YUCALI:たとえば「愛」とかは、ライヴでもずっとやってる曲なので、古い感じはしないですね。CDヴァージョンで聴くのは久しぶりだったので、声が若いなとは思いましたけど。

HALCA:でも、レコーディングの時の姿勢が明らかに違います(笑)。昔から脱力系と言われてましたけど、自分たちではそんなに意識してなくて、当時はそれなりに頑張っていて。でもこうして「愛」とかを聴くと、“あんまり歌うことに興味なかったんだろうな”とか思います(笑)。

YUCALI:自分の録ったテイクを聴き直すとか、しなかったもんね。“みんながいいって言うなら大丈夫で~す”って(笑)。

HALCA:“こんな二人組、嫌だな”と思います、今は(笑)。当時はこれが精一杯だったんですけど。

YUCALI:ピストンさんのリミックスを聴いても思うよね。「ストロベリーチップス」とか、“これキー合ってるのかな?”って。O.T.F(RYO-Z&DJ FUMIYA from RIP SLYME)も気にしないんですよ、そういうの。“今のテイクのゆるさがいいからこれでいこう”とか。「もう一回やってもいいですか?」「うん、もう一回とかいらない」って、そんな感じだったので。“ラップはその日に覚えろ”とか“歌もその日に初めて聴け”とか、O.T.Fにはいろいろと叩き込まれました(笑)。

HALCA:変にうまくなっちゃいけないらしくて。

YUCALI:うまくなるのは変なことじゃないのにね、今思うと。でも面白かったです、その当時は。

――ではCD2をまとめてひとこと。

HALCA:今までのHALCALIの過程が見えます。「いろんなことやってきたな」って、自分で振り返ることができました。曲の作り方も、レコーディングへの関わり方も変わってきたし、すごい時期に仕事をしているなぁと思いました。
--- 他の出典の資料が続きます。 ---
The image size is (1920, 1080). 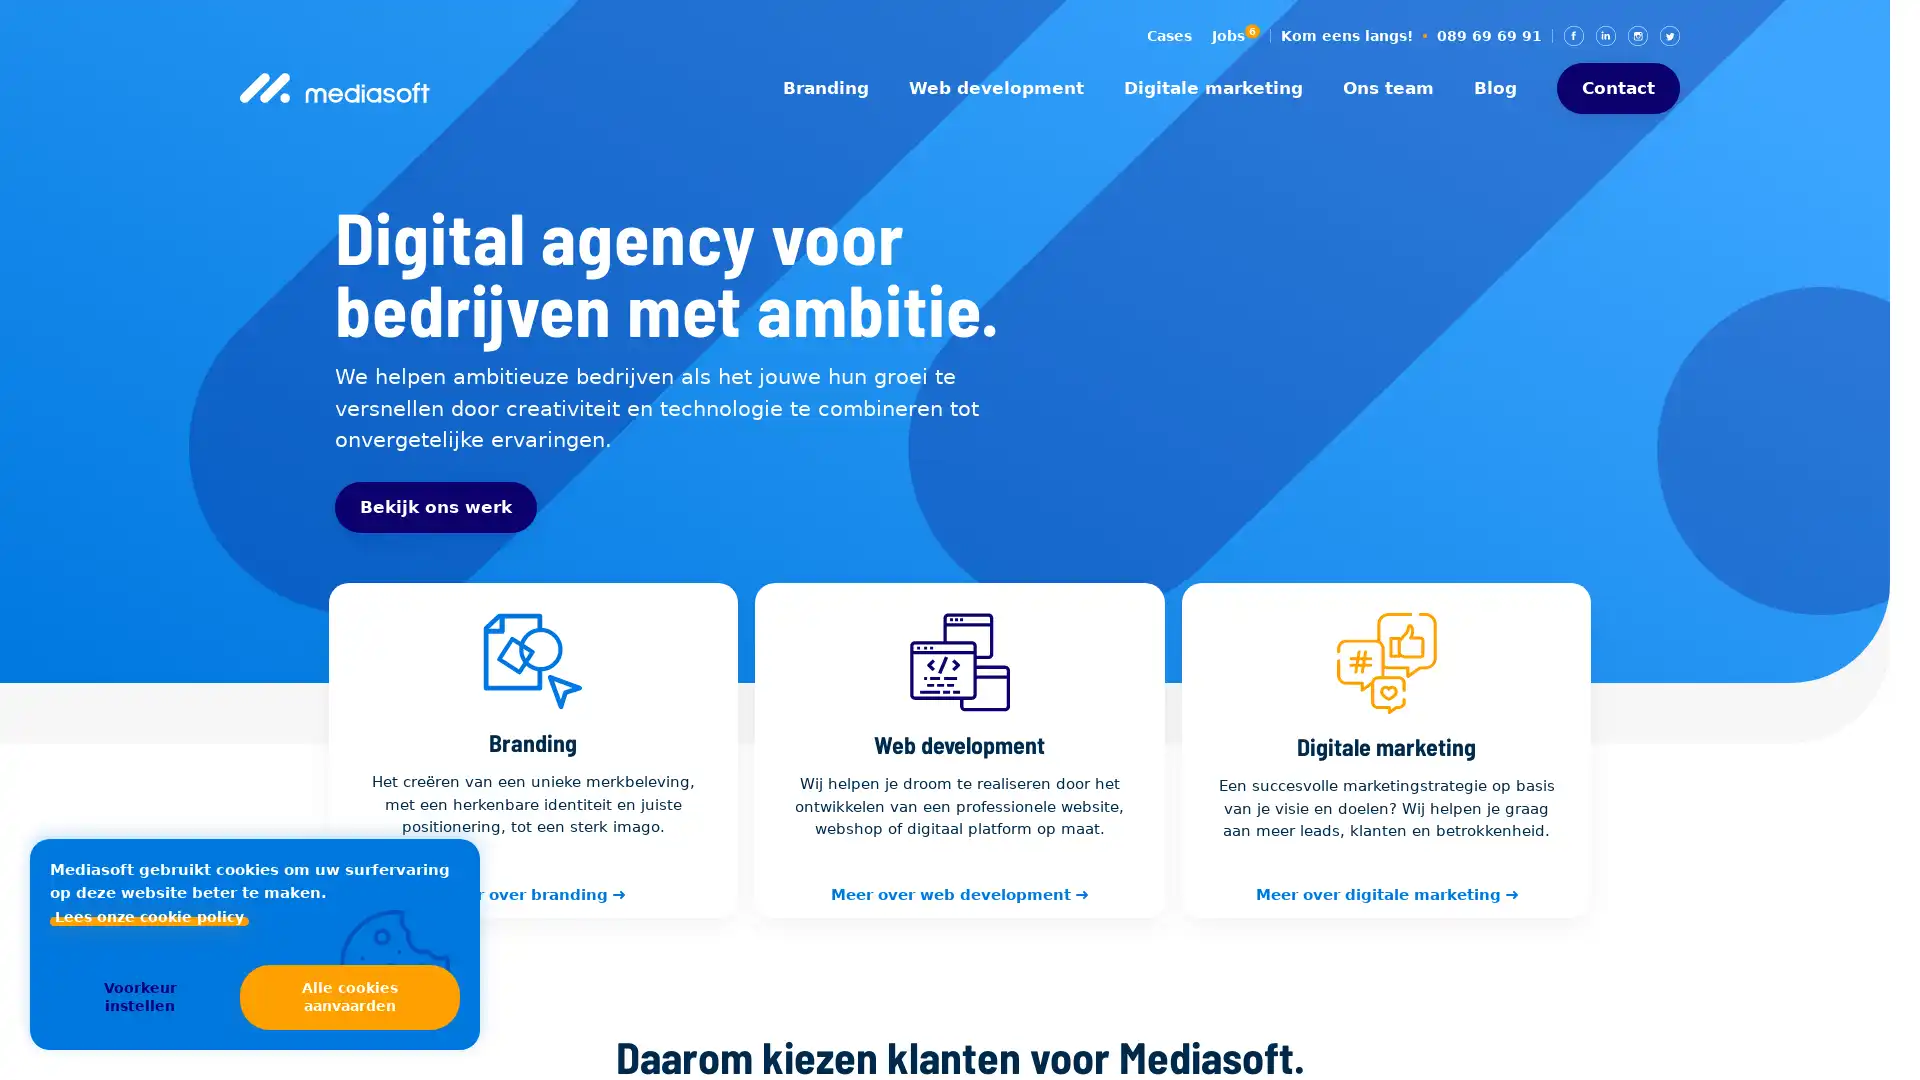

高校生の時から今に至るまで。

YUCALI:カヴァーを集めてみて、あらためて“HALCALIっぽさ”を自分で認識できました。オリジナルをやる時には、“ぽさ”というのは狙わなくても出るものだけど、カヴァーをやる時にはどうやってHALCALIの色に染めるかだから、たくさんいろんなことを考えたし、試行錯誤したものが全部詰まっているので。“ぽさ”って自分ではよくわからないものだけど、こういうのが“HALCALIっぽい”ってみんなが思うんだろうな、というものがちょっとわかった気がしました。

――「~ブギーバック」でHALCALIを知った若いリスナーは、このアルバムをベスト盤みたいに聴けると思いますよ。
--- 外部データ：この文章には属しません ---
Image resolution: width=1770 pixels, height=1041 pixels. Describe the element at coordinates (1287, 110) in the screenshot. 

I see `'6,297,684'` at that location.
YUCALI:昔の曲もあるし、最新曲もあるし、カヴァーもあるし。HALCALIがやってきたものが全部詰まっているので、これを聴いてもらえば“HALCALIってこういう人たちです”というのがわかると思います。

――これをお読みのみなさん、ぜひ聴いて楽しんでくださいませ。最後に『TOKYO GROOVE』にちなんだ質問ですが、東京出身の二人は、“東京らしさ”って、どういうところに感じたりします?

HALCA:東京が何かと言われたら、自分でもよくわかんないですけど。私が思うのは…わかりやすく言えば“ゆるい”ということなんだろうけど、私たちは意識してそうしてるわけじゃなくて、私とYUCARIちゃんは昔からずっとこんなテンションなんですよ。で、スタジオに矢井田さんや、いろんなアーティストの方が入ってくると、“あ、こういう感じか”と思うんですよね。“こういう感じでみんな、きちっと仕事してるんだ”って。
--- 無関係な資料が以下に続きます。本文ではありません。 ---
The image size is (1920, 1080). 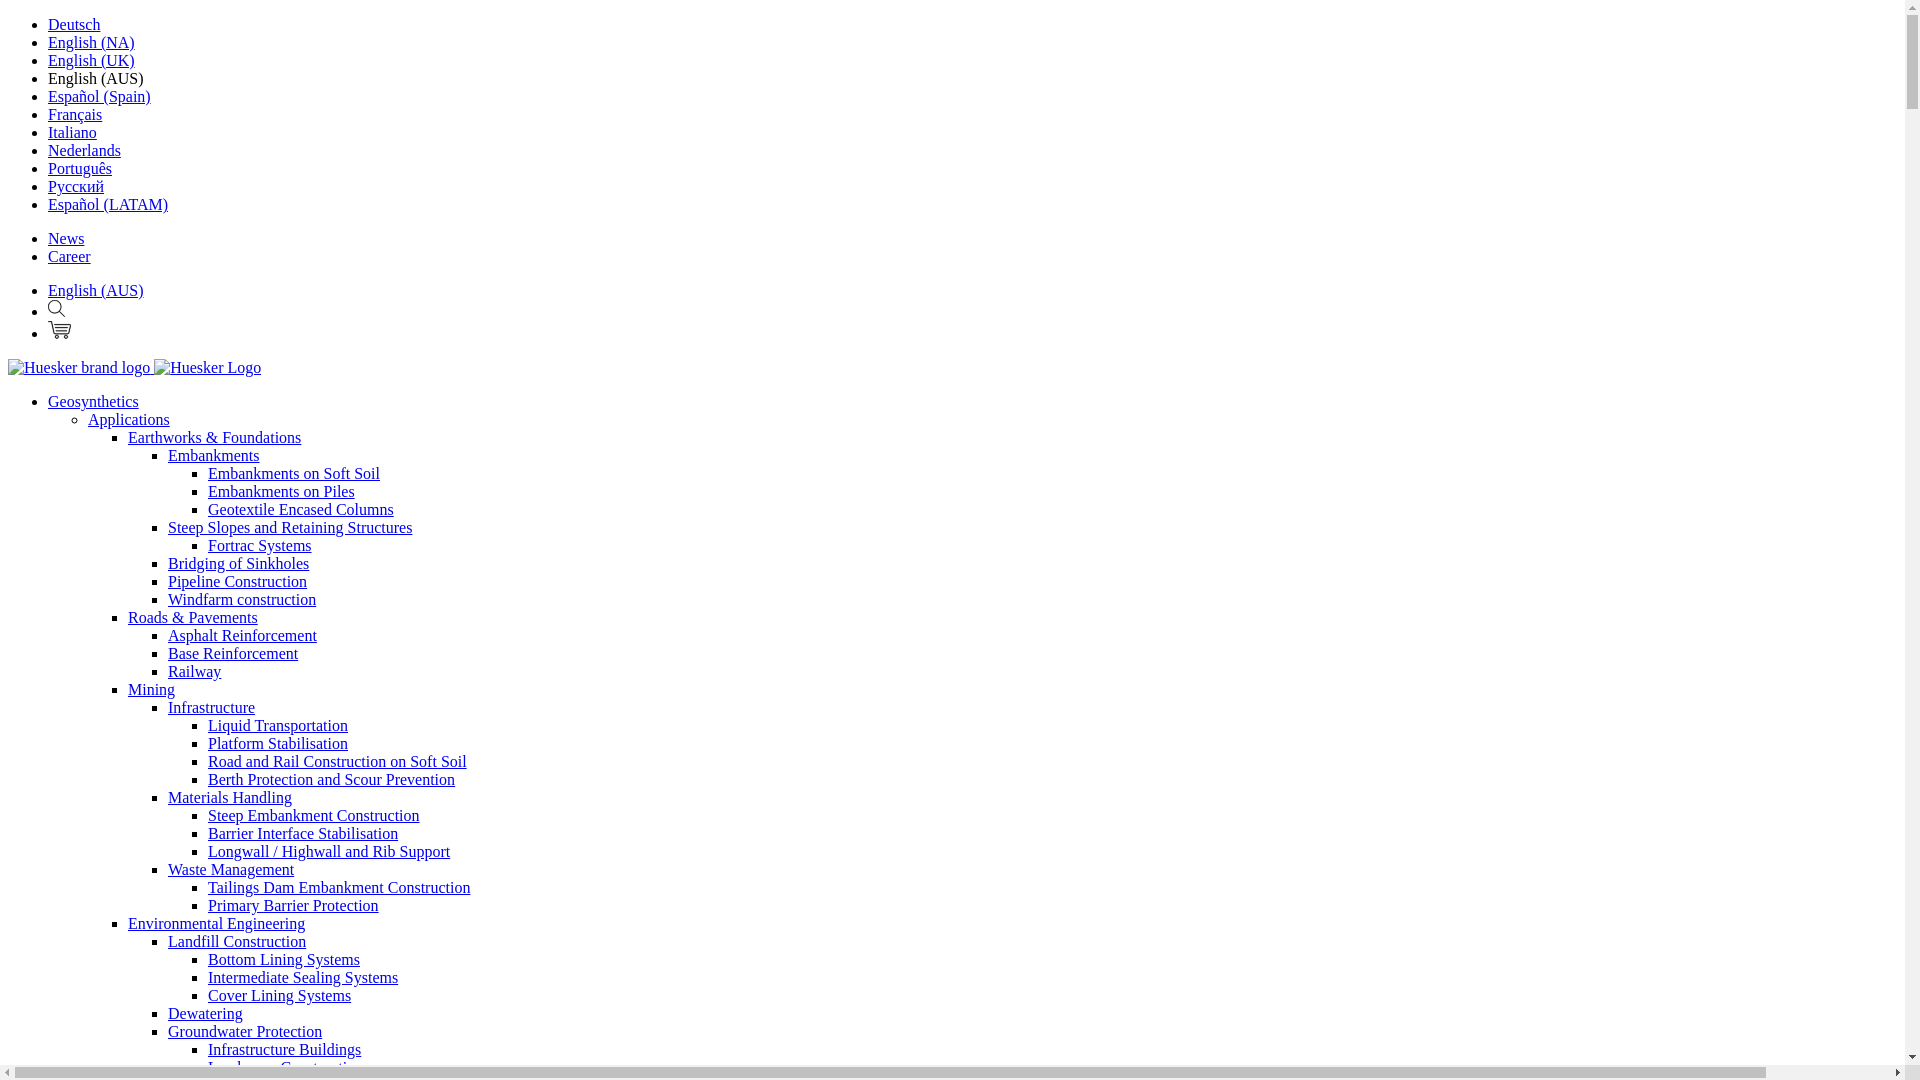 What do you see at coordinates (337, 761) in the screenshot?
I see `'Road and Rail Construction on Soft Soil'` at bounding box center [337, 761].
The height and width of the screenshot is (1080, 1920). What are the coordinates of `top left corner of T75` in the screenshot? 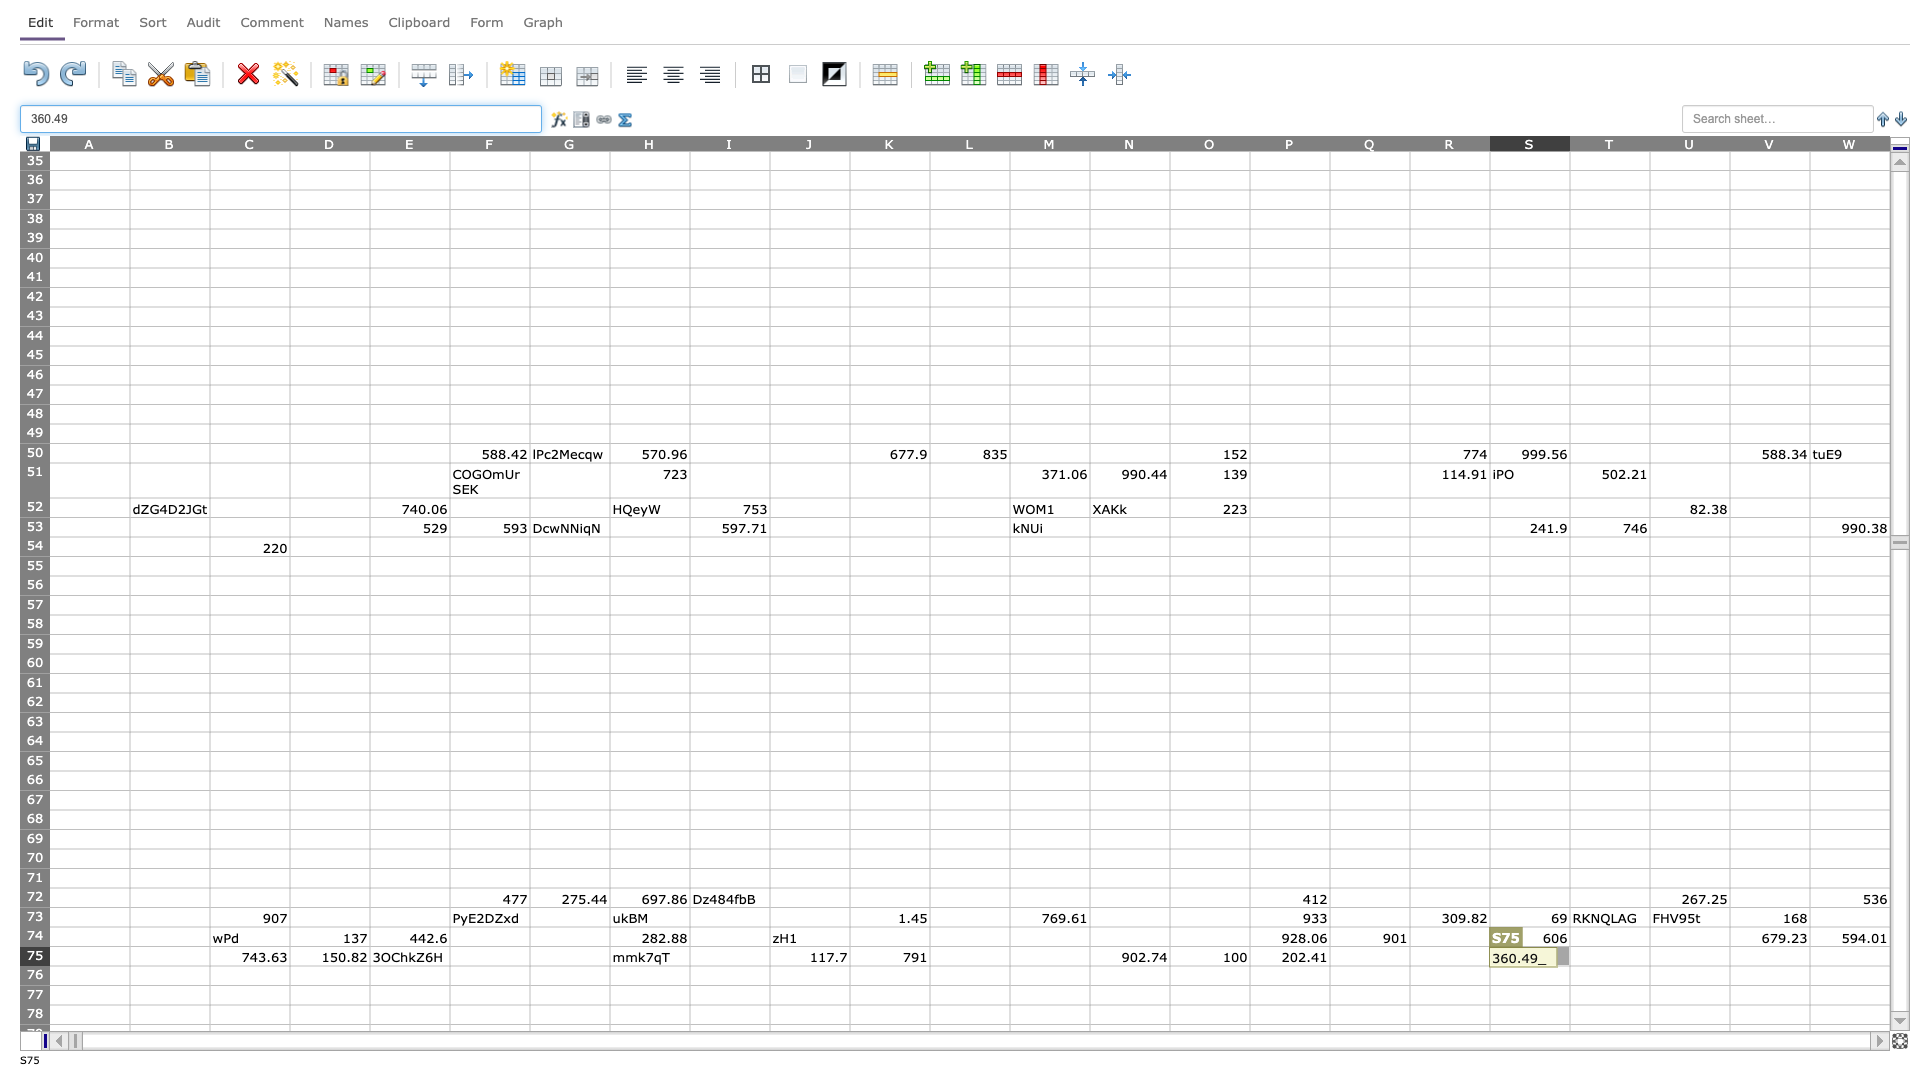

YUCALI:それ、東京の人だからじゃないからね。この二人だから(笑)。

HALCA:私たちは目黒で生まれて目黒で育って、小学校からの友達でもありつつ、知らない間にこういうテンポ感ができちゃったのが、みんなの言う“HALCALIっぽさ”“ゆるさ”“東京感”だったりするのかなって。

YUCALI:ガツガツしてない感じ。何かを必死に求める感じがないんですよね、東京にいると。自分たちの目の前を、サーッと全部が通っていくから。流行もすぐ手に届くところにあったりとか、何かを自分たちからキャッチしに行かなくても、入ってくるという変な余裕みたいなものがあって、ゆる~く生きてるんだと思うんですね。

HALCA:本当に便利な世の中で育ってるので、あんまり興味がないんでしょうね。好きなもの以外に。だから“すべてほしい!”みたいなのがないんだと思う。“楽しいから音楽やろう”“楽しいから踊ろう”っていう、単純にそういうことなんだろうなと思います。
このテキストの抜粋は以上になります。